- _Problem to work on_
Each line of the data that includes "screenshot" must be copied.

- _Source data_
BEGIN
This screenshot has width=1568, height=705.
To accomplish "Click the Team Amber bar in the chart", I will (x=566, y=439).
END
BEGIN
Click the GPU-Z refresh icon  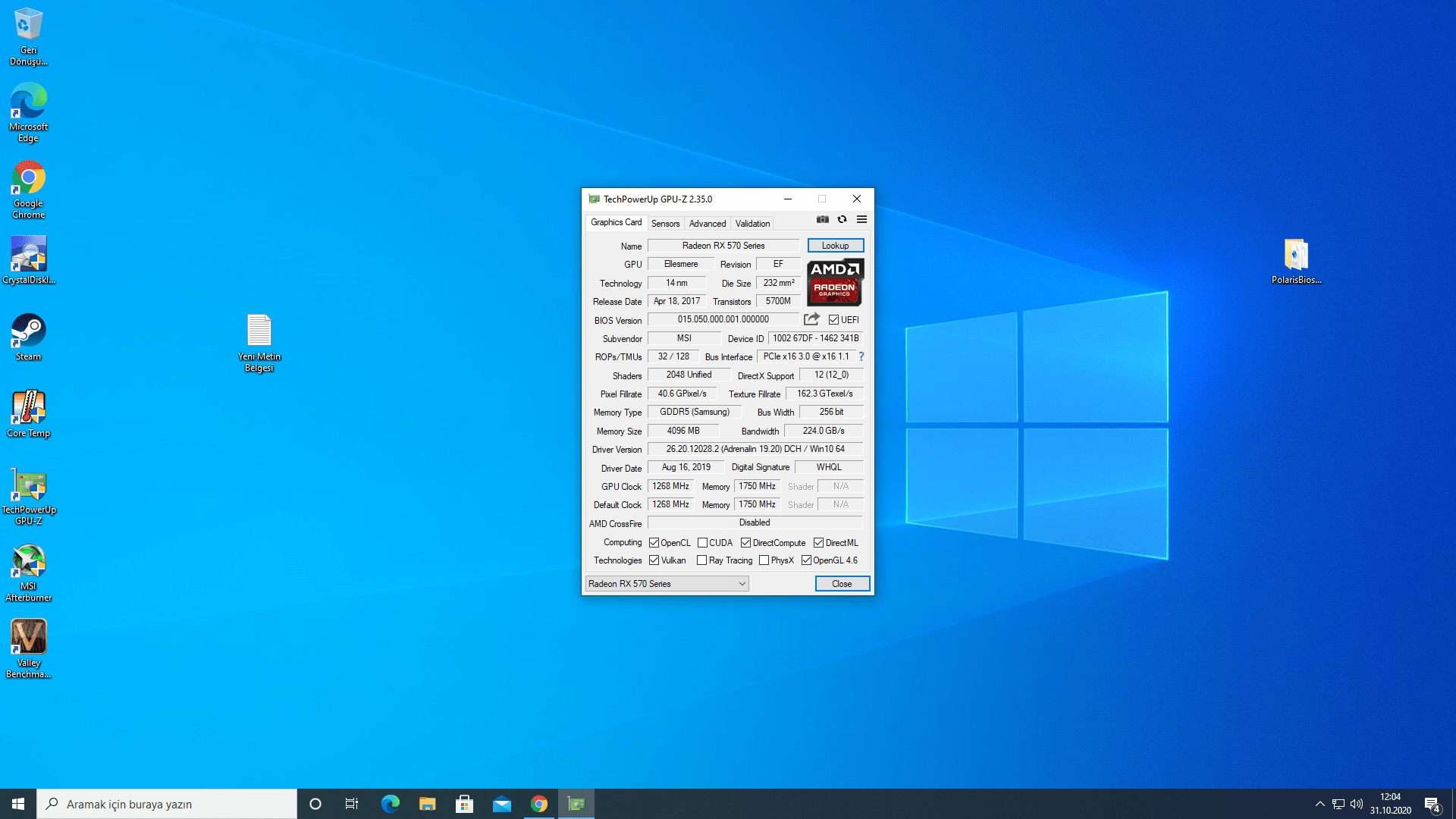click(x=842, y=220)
END
BEGIN
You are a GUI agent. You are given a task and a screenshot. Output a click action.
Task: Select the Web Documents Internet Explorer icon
END
- _The completed task_
This screenshot has width=1568, height=705.
You are a GUI agent. You are given a task and a screenshot. Output a click action.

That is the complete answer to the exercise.